**PAGE EXTRACT**
·····

Brexit Politics

Biden’s victory just made Brexit far more complicated

Written by Sam MacKinnon

“We can’t allow the Good Friday agreement that brought peace to Northern Ireland to become a casualty of Brexit.

Any trade deal between the US and UK must be contingent upon respect for the agreement and preventing the return of a hard border. Period.”

Joe Biden, September 2020

Joe Biden will be the 46th President of the United States. In September, he made clear his thoughts on Westminster’s Brexit plans and, in particular, their impact on the Good Friday Agreement, giving us a taste of his foreign policy towards Europe now that he has won the Presidential race.

It caused anger among the pro-Brexit faction and, likely, fear of a Biden Presidency. His victory has shifted the balance of power further toward Brussels: diminishing the possibility of mitigating the damage of Brexit through a US-UK emergency trade agreement, as well as relying on Washington’s support to force the EU to make concessions to the UK before January.

·····

**RECORDED INFORMATION**
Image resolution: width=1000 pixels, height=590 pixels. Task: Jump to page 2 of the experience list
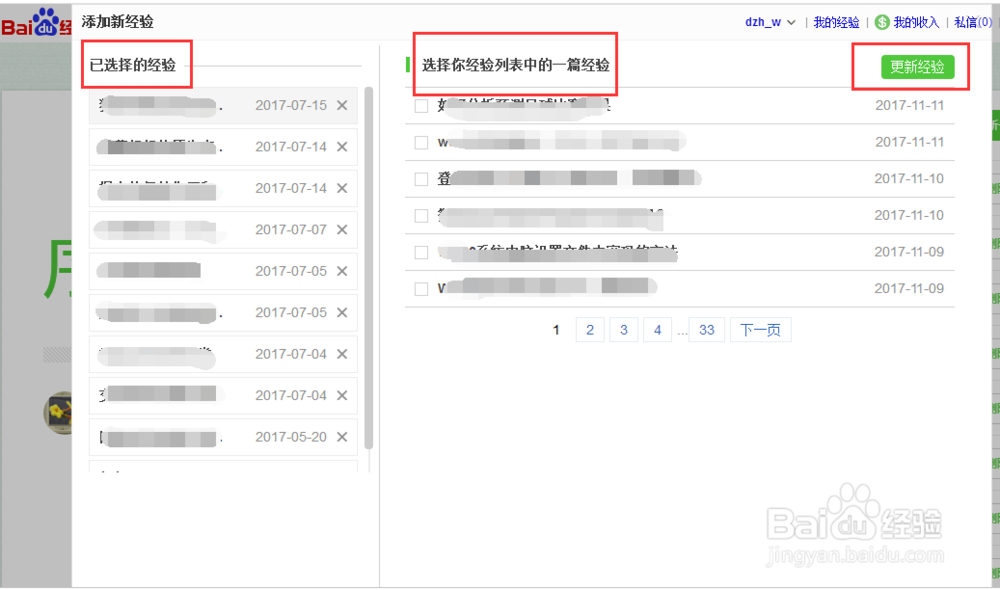tap(590, 329)
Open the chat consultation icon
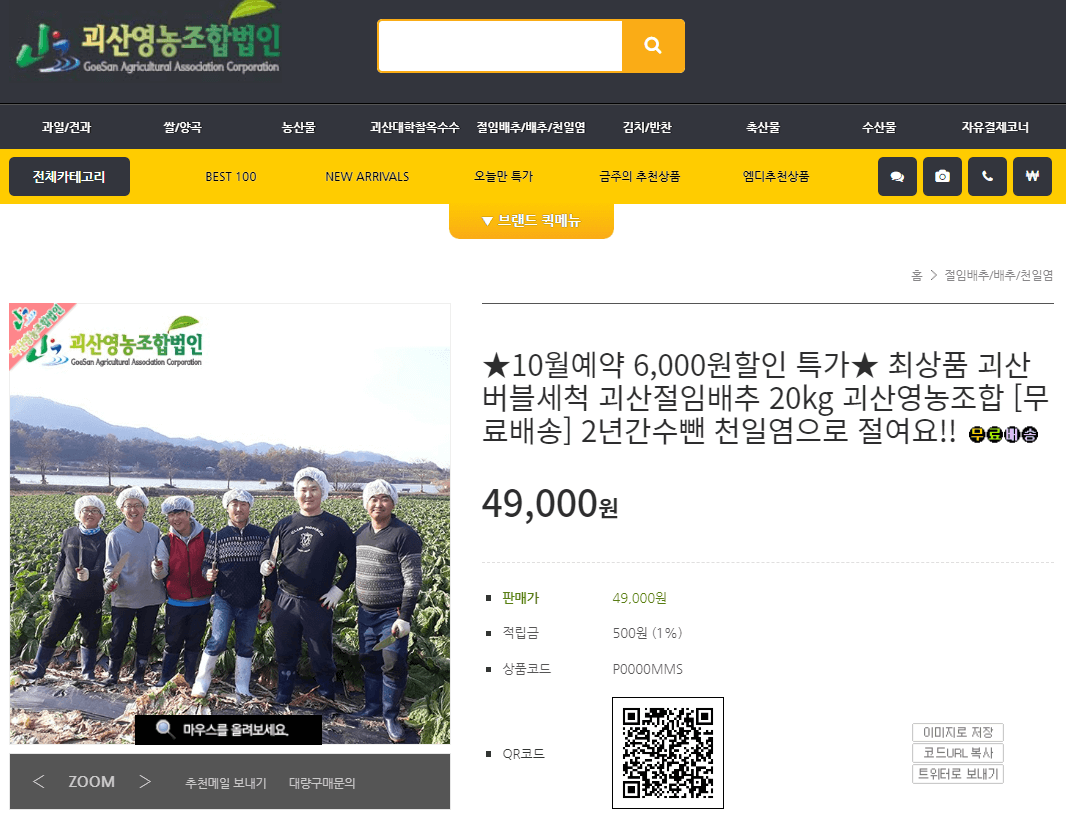Image resolution: width=1066 pixels, height=813 pixels. [897, 176]
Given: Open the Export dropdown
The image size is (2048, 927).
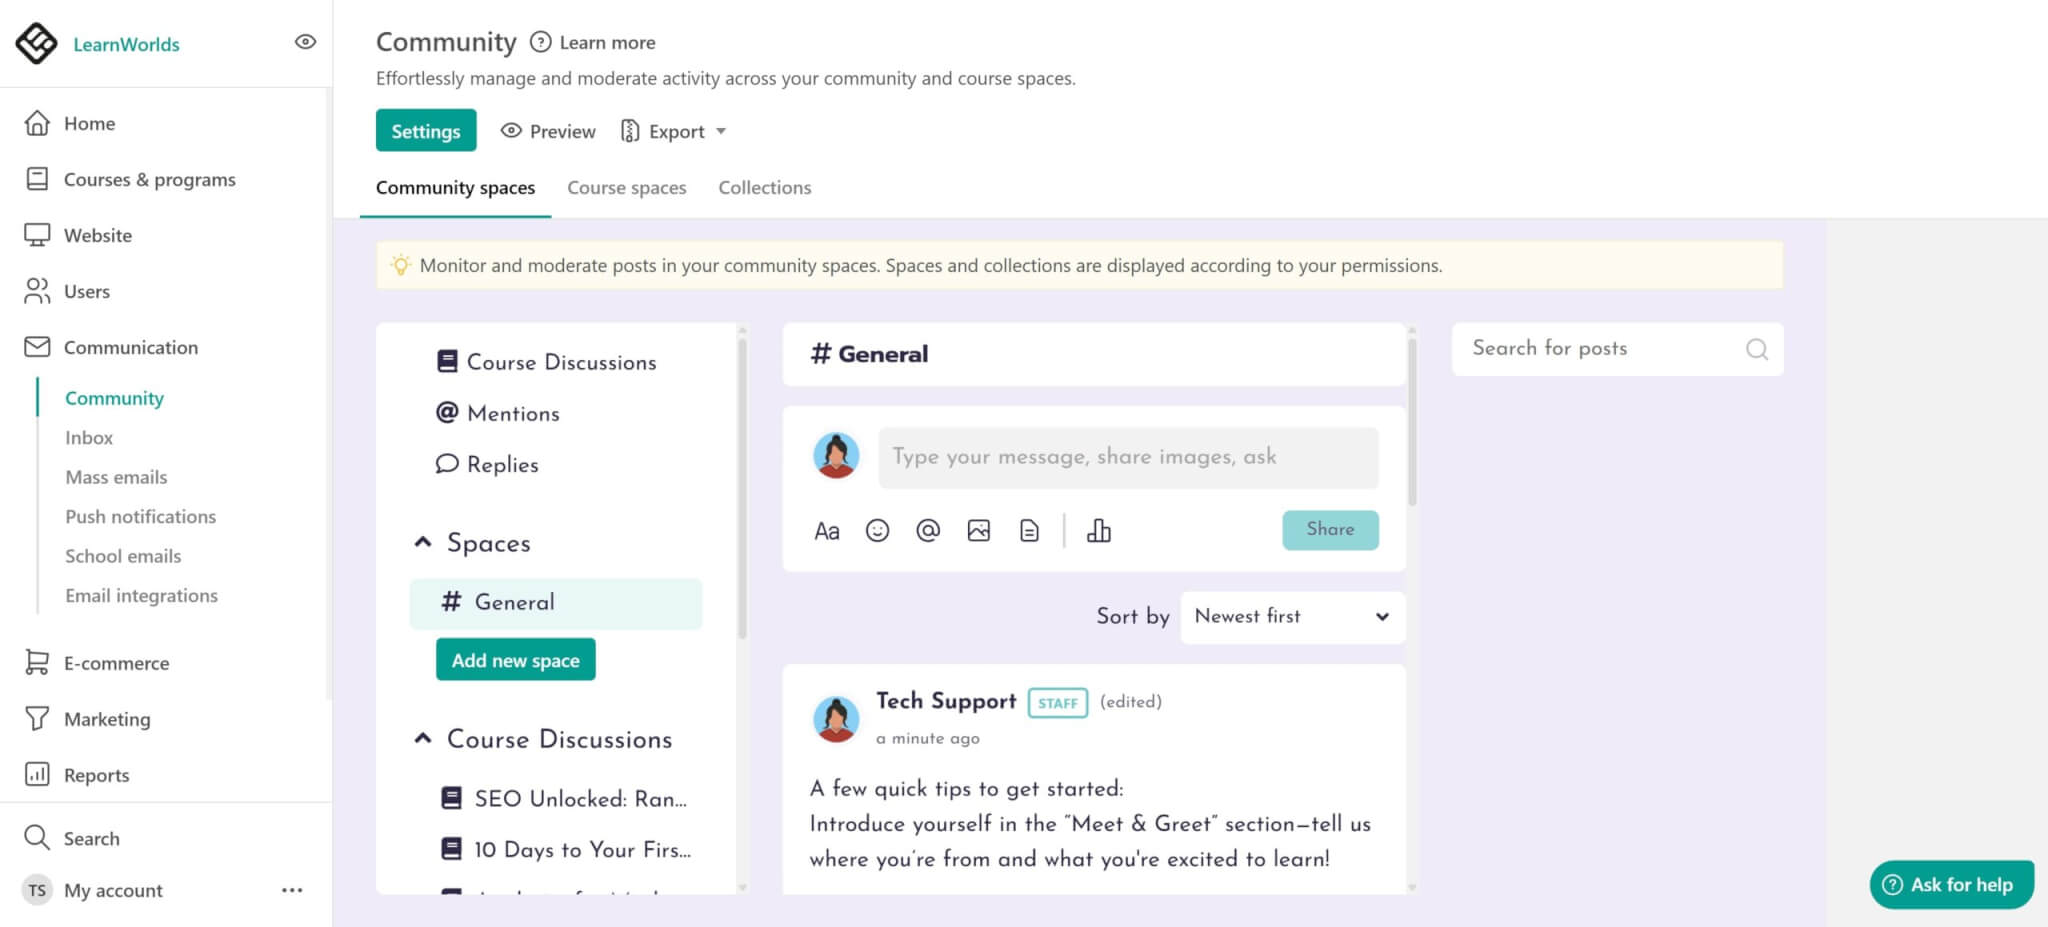Looking at the screenshot, I should [674, 131].
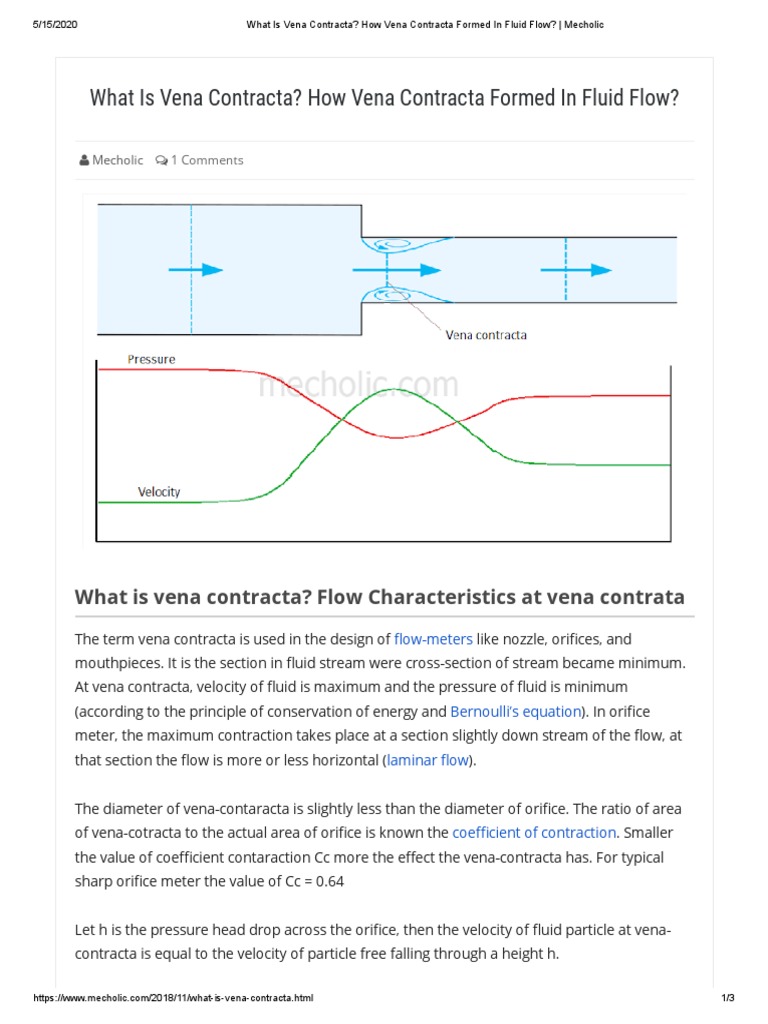This screenshot has width=768, height=1024.
Task: Click the lower eddy swirl in the diagram
Action: coord(392,294)
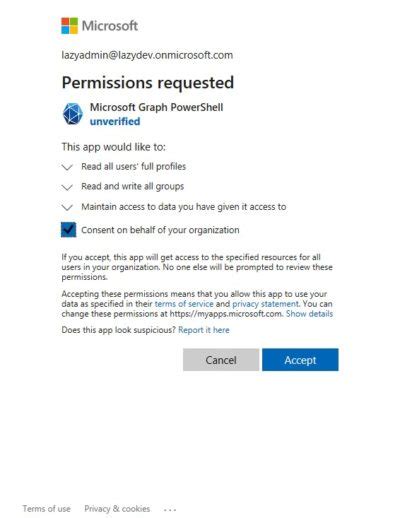Open Terms of use in footer
This screenshot has height=518, width=400.
coord(46,509)
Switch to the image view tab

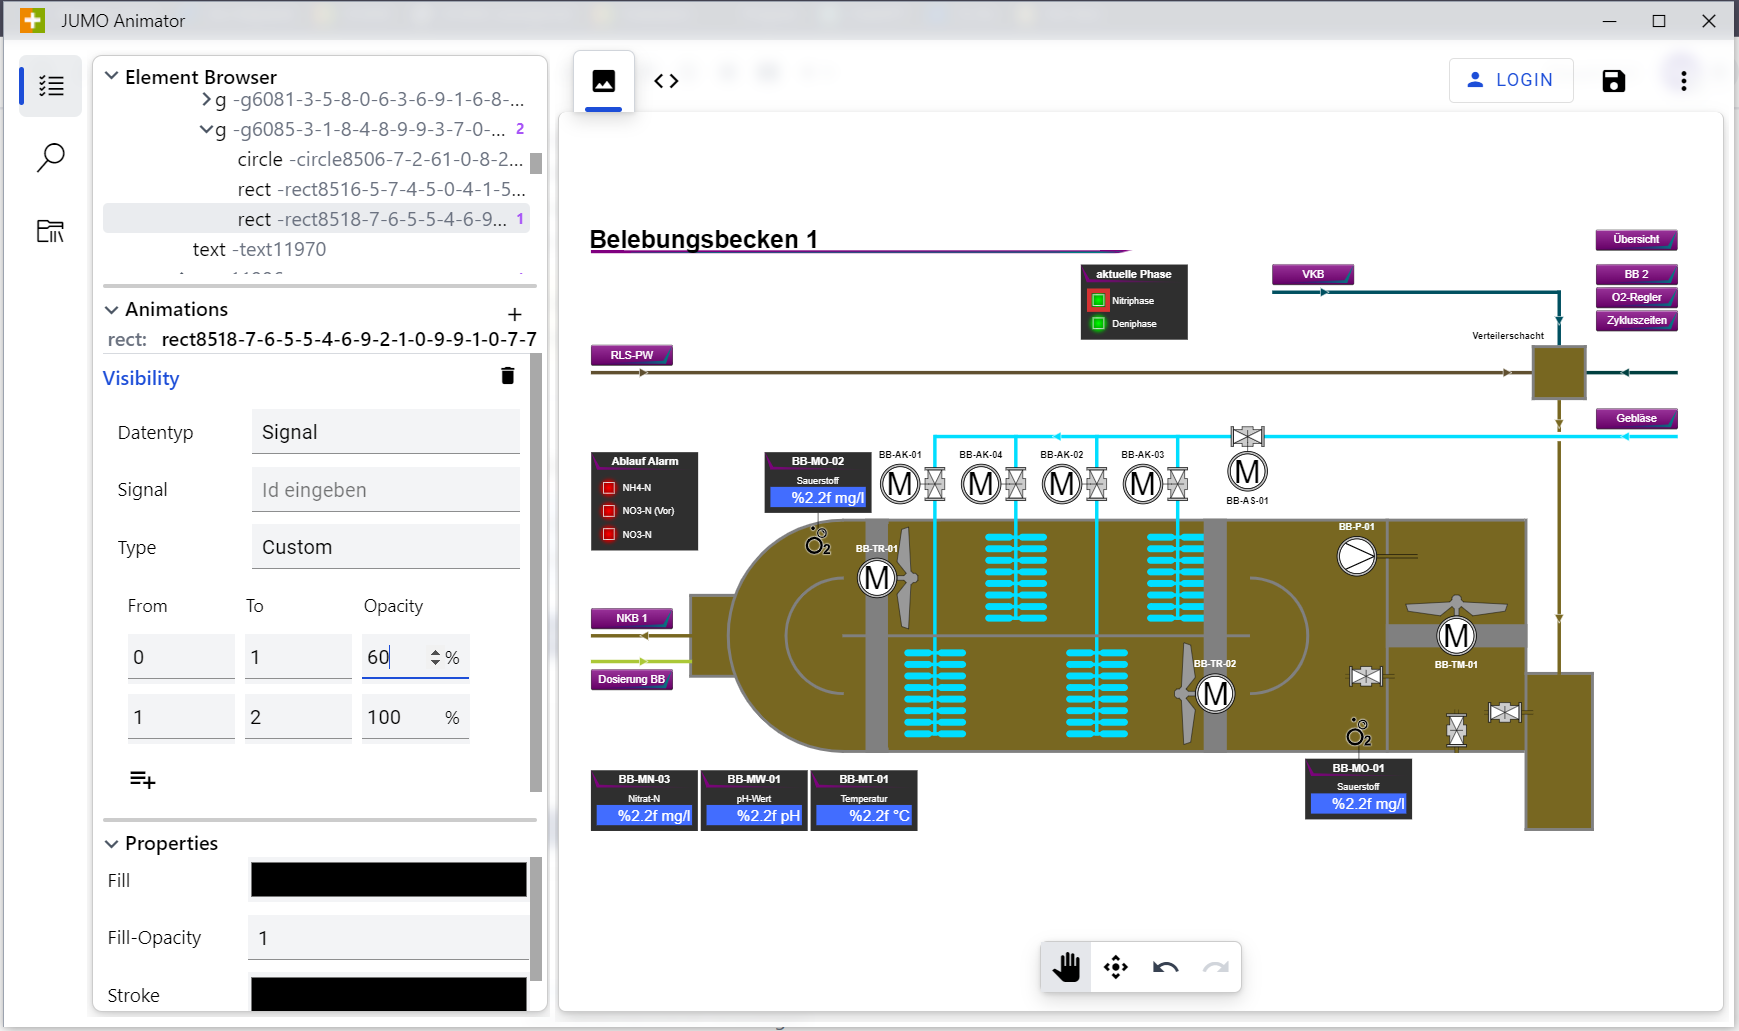(604, 81)
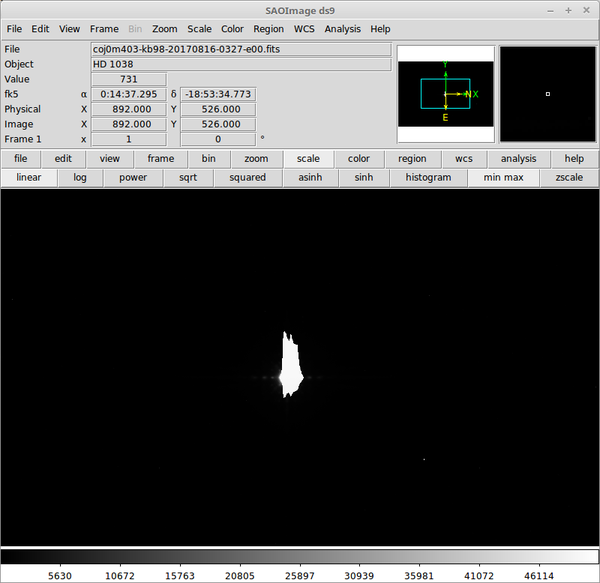This screenshot has height=583, width=600.
Task: Click the grayscale colorbar at bottom
Action: [x=300, y=556]
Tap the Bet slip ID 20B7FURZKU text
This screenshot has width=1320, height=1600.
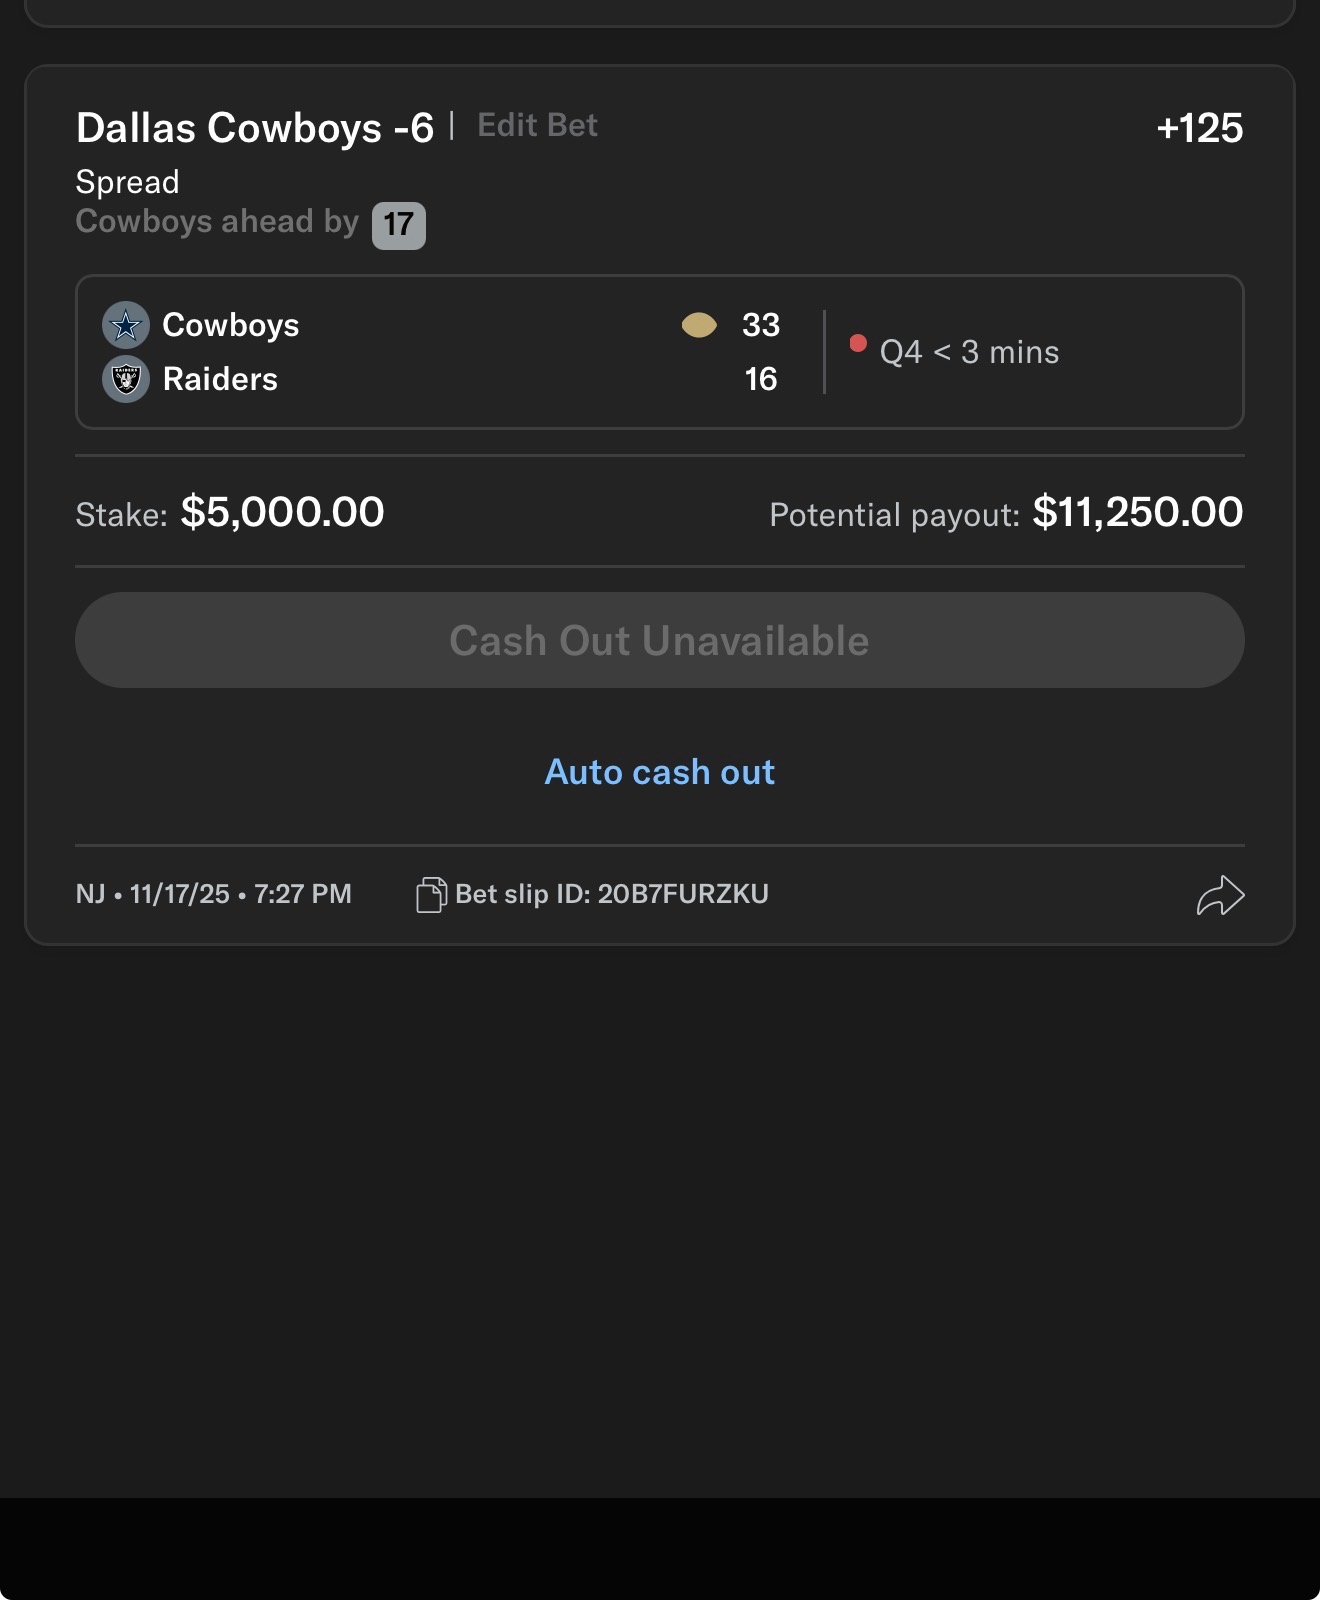pos(612,894)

·····

**WHAT TO WORK ON**
[a] Transcribe the passage from the Biden and Brexit article exactly. Begin at the words "Written by Sam" and stop after "the Presidential race.".
[b] According to the Biden and Brexit article, which number President of the United States will Joe Biden be?
[c] Write the next part of the Biden and Brexit article, starting after its final sentence.

**ANSWER LIST**
[a]
Written by Sam MacKinnon

“We can’t allow the Good Friday agreement that brought peace to Northern Ireland to become a casualty of Brexit.

Any trade deal between the US and UK must be contingent upon respect for the agreement and preventing the return of a hard border. Period.”

Joe Biden, September 2020

Joe Biden will be the 46th President of the United States. In September, he made clear his thoughts on Westminster’s Brexit plans and, in particular, their impact on the Good Friday Agreement, giving us a taste of his foreign policy towards Europe now that he has won the Presidential race.

[b] The 46th.

[c]
While Biden’s Irish ancestry may influence his thinking, the culture of the Democratic Party – which has also just cemented control of the House of Representatives – is the decisive factor here. Historically the party he now leads has been pro-EU in its foreign policy. During Biden’s time as Vice President, the then President Barrack Obama had intervened in the Brexit debate urging the UK not to leave the EU, threatening that the UK would be at the “back of the queue” in any trade deal with the US should it choose Brexit.

While Obama was about to complete his second term and vacate the White House as the Brexit process was unfolding, his expected successor – Hillary Clinton – displayed even greater opposition to Brexit. Her presidency would have created a tough contest for those who had sponsored Brexit in 2016. It appeared that the UK would be unable to rely on its old “special relationship” – which had gone adrift in the Obama years as Washington prioritised relations with Berlin and Paris over London – with the US in negotiations with the EU.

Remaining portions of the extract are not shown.